# Data shown
Start of Block
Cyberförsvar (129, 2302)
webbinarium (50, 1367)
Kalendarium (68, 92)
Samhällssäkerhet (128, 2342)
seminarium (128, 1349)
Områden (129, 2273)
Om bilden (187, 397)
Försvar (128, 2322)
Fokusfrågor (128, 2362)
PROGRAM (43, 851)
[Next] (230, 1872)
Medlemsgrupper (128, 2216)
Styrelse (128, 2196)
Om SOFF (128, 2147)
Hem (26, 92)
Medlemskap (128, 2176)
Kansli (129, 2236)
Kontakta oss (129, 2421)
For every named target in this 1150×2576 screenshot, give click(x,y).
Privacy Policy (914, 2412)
End of Block
Start of Block
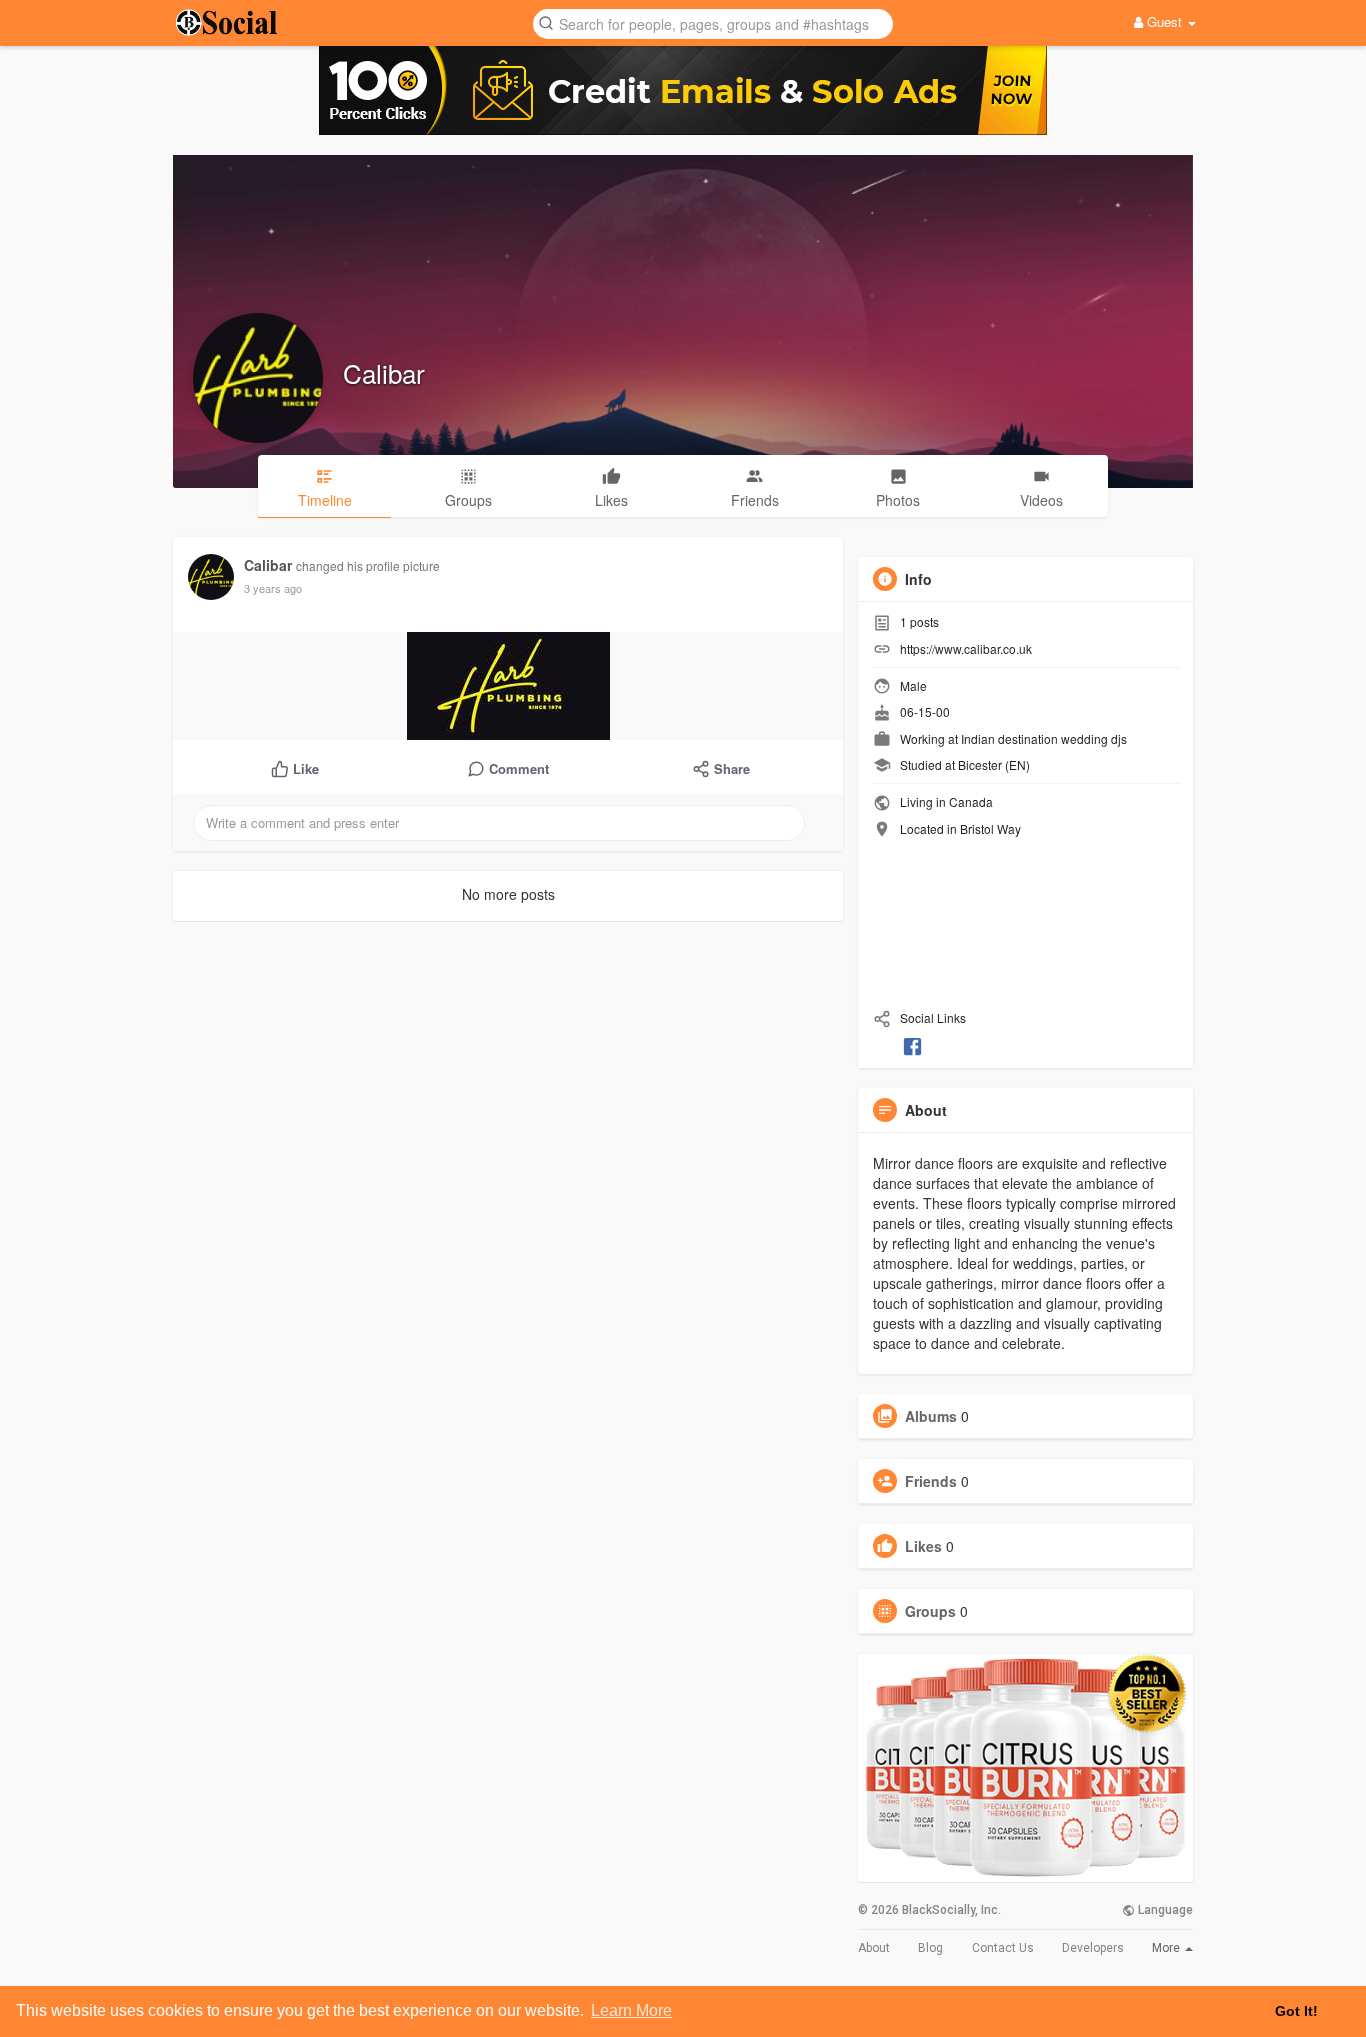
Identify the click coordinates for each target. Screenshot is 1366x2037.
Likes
End of Block
# Task description
Please copy the lines in the records above between the one holding "Kontakta oss (129, 2421)" and the one holding "Privacy Policy (914, 2412)", inclusive, exactly and with no other line.

# Answer box
Kontakta oss (129, 2421)
For every named target in this 1150×2576 screenshot, give click(x,y).
Privacy Policy (914, 2412)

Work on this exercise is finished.